**What is required**
Rewrite all the records below, replacing "Instruction" with "Command" and changing nothing else, and leave the pictures out.

= = =

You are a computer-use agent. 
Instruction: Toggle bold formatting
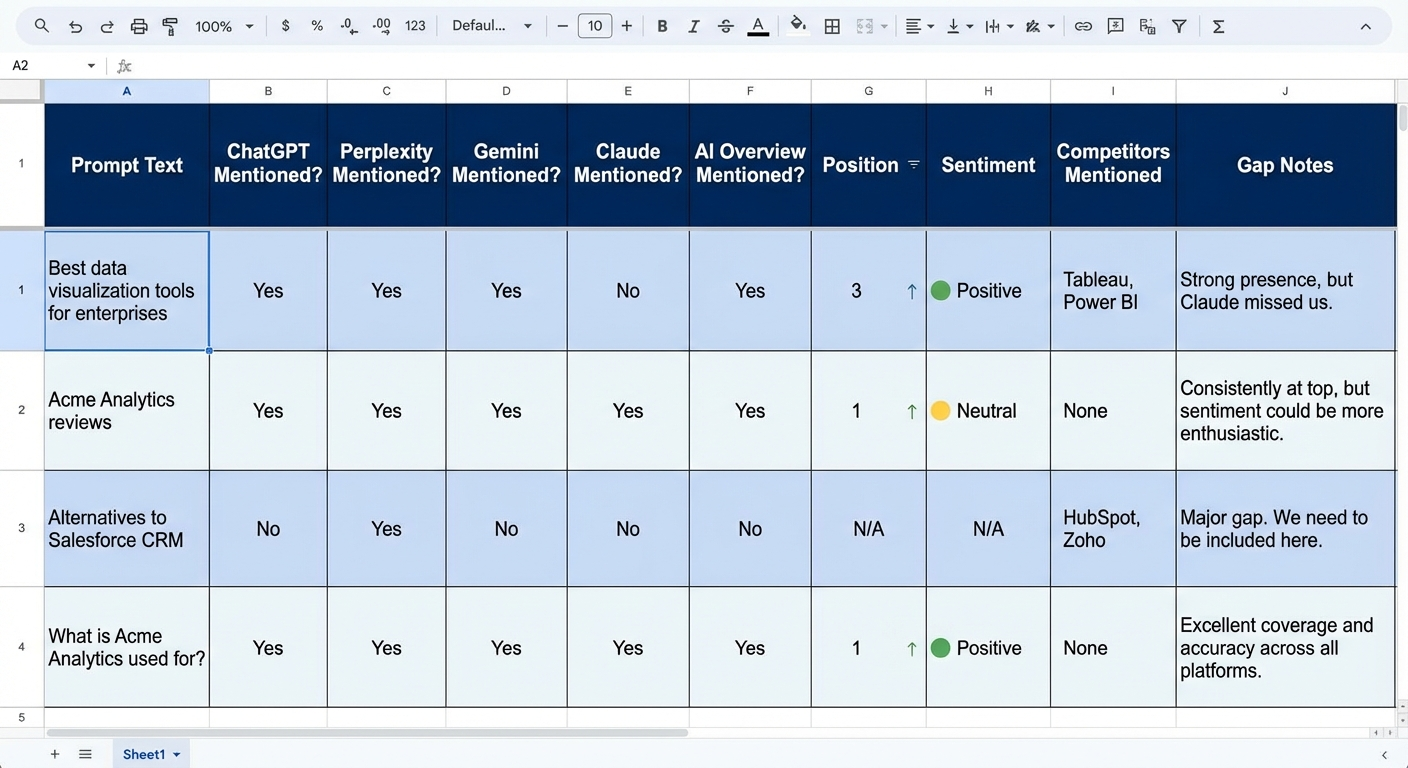coord(662,26)
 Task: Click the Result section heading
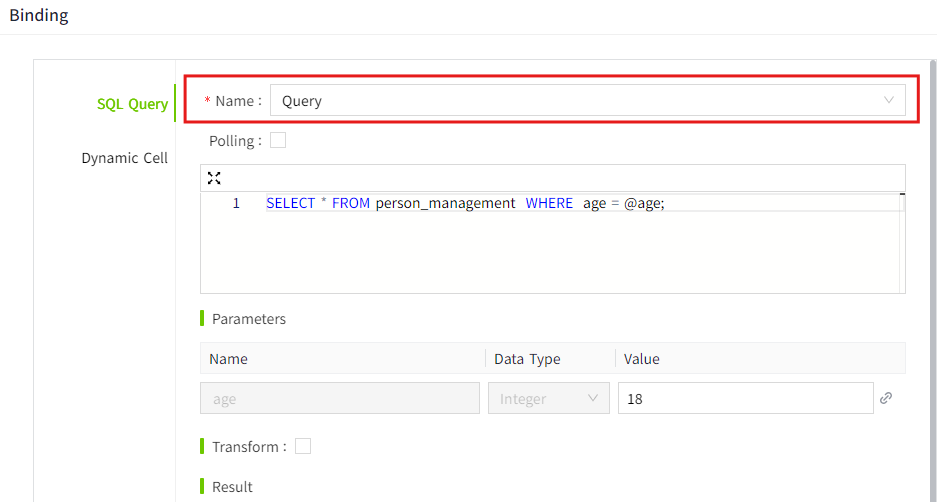pyautogui.click(x=232, y=487)
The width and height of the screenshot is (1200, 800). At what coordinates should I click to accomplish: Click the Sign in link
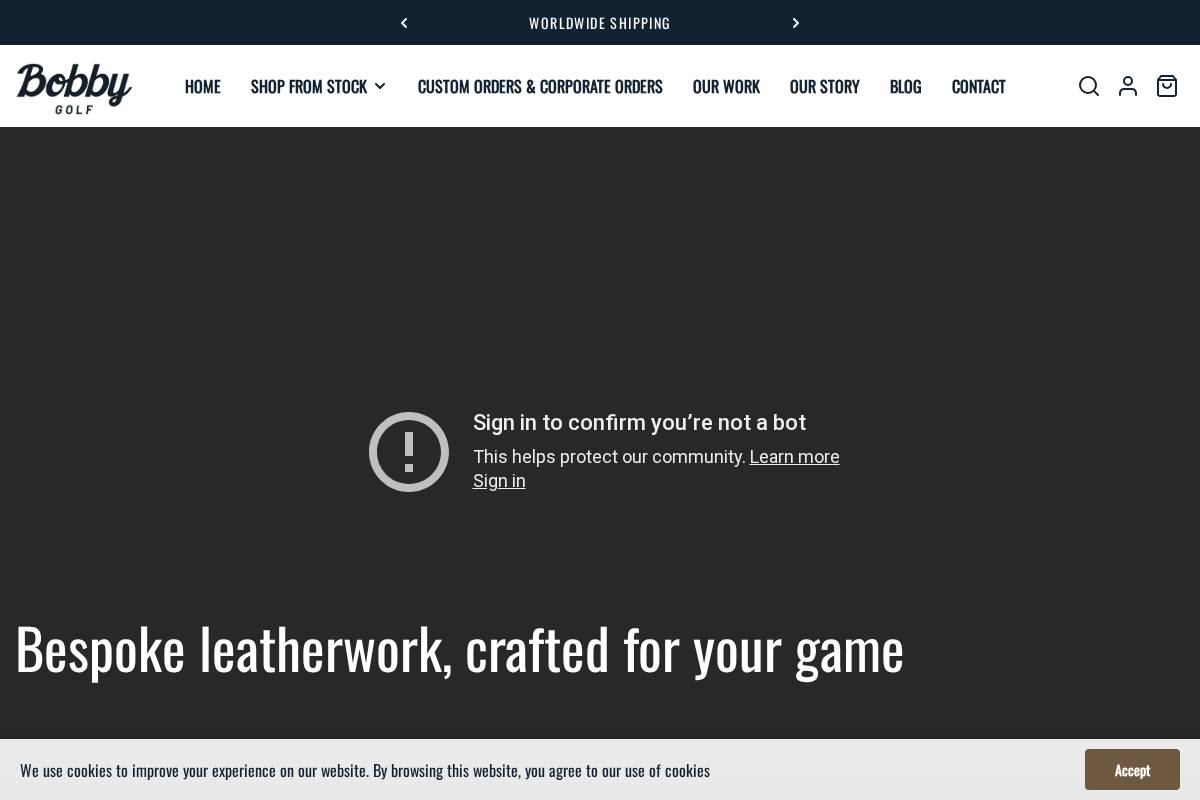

= = =

**Correct output**
You are a computer-use agent. 
Command: Toggle bold formatting
coord(662,26)
 Task: Click the Result section heading
pyautogui.click(x=232, y=487)
The width and height of the screenshot is (1200, 800). At what coordinates should I click to accomplish: Click the Sign in link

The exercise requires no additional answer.